CONROY: Let me look.


SOUND: FOOTSTEPS TO THE INSTRUMENT


CONROY: (AMAZED) Television! Interplanetary television!


FATHER: The concentrated pursuit of knowledge seemed usually to lead to unhappiness. Even in the matter of medicine it was discovered that for old diseases cured, new ones appeared, sprung usually from conflict with the false artifical environment of our scientific world. But that was not the worst result of our progress.


CONROY: How can progress have bad results?


FATHER: The more we studied, the more we produced new instruments of death -- instruments that could destroy in one day more lives than all the plagues and famines had destroyed in the ages before science. Finally, we reached the point where, in one blast, we could have wiped out our planet. At this point, we abandoned science.

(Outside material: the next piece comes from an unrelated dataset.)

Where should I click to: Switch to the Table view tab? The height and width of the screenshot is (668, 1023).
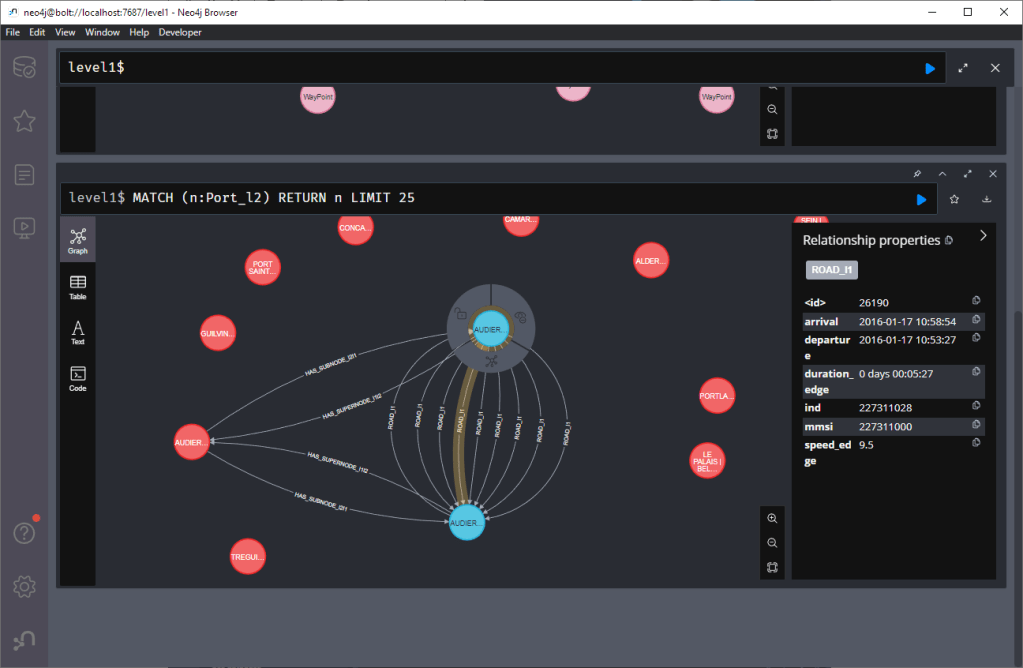tap(78, 287)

CONROY: You abandoned it - completely?


FATHER: We forebade its study and its practice, for we have established a new principle of education.


CONROY: And what is that?


FATHER: Our principle of education is, "Knowledge without wisdom is ruin. And knowledge without character is death." We discovered that it's much better for our happiness that we know hidden values, rather than apparent values -- for that is wisdom.


CONROY: I - I don't understand.


FATHER: It must be difficult, coming from Earth as you do. It is wisdom to know that loving an enemy makes you happy; and possibly him, also. It is wisdom to know that hatred brings you only discontent and death. Our schools are dedicated to teaching wisdom and character. I - I know this will sound strange to you, but we have discovered that kindness is more important than chemistry, and humility of far greater value than higher mathematics.


CONROY: How, um--? How long ago did you give up science?


FATHER: A thousand years ago -- and a little more, as you on Earth measure time. We have been happy that long. 


SOUND: THE FATHER TAKES A STEP TOWARD THE DOOR


FATHER: Shall we leave?


CONROY: Why - why, yes. 


SOUND: THEIR FOOTSTEPS THROUGH DOOR BEHIND--


FATHER: It is - not good to stay here too long. Already I imagine I feel the chill of death.


SOUND: DOOR CREAKS SHUT ... DOOR IS LOCKED BEHIND--


CONROY: (MARVELS) And you could have controlled the universe.


FATHER: (CHUCKLES) Would we have been happy? I brought you here only because I have seen in Eva's eyes her love for you.


MUSIC: BRIDGE


SOUND: TELETYPE WITH WEIRD HUM ... THEN BEHIND CONROY--


CONROY: (DICTATES MESSAGE) Professor Briggs and staff, Report the Twenty-Third. This will be my last report to you from the planet Venetius. Tonight I sat in the dark of a rose garden with Eva, and we looked at the stars. One star shone more brightly than the others. I knew that was Earth, and I laughed. 


SOUND: TELETYPE WITH WEIRD HUM FADES OUT


CONROY: (LAUGHS)


EVA: (PLEASED) You know, this is the first time I've heard you laugh. You sound at ease -- like one of us.


CONROY: I'm glad. Because you've made me see how love can be far more important than knowledge.


MUSIC: BRIDGE


SOUND: TELETYPE WITH WEIRD HUM ... THEN BEHIND CONROY--


CONROY: (DICTATES MESSAGE) Professor Briggs, as soon as I have finished this report, I will launch the spaceship. It will roar wildly into the heavens, going nowhere, until it burns itself out and vanishes, for I will not be on it. (BEAT) Before I destroy this rocket communiqué equipment, I will tell you the most important secret of this planet Venetius. Knowledge without wisdom is ruin. Knowledge without character is death.


SOUND: TELETYPE STOPS ... WEIRD HUM SLOWS TO A STOP ... ROCKET LAUNCHES


MUSIC: CURTAIN


ANNOUNCER: This episode of THE HOUR OF ST. FRANCIS, entitled "Evening Star," featured Tyrone Power and was adapted from the book, "Dan England and the Noonday Devil" by Myles Connolly. It was brought to you by the Third Order of St. Francis whose members, with St. Francis, pray:


MUSIC: ORGAN ... BEHIND ANNOUNCER--


ANNOUNCER: Lord, make me an instrument of your peace. Where there is hatred, let me sow love. Where there is injury, pardon. Where there is doubt, faith. Where there is despair, hope. Where there is darkness, light. And where there is sadness, joy. Amen.


MUSIC: ORGAN ... RELIGIOSO ... THEN CONTINUES UNTIL END


ANNOUNCER: For a copy of this program, "Evening Star," or of "The Peace Prayer of St. Francis," write to THE HOUR OF ST. FRANCIS in care of this station.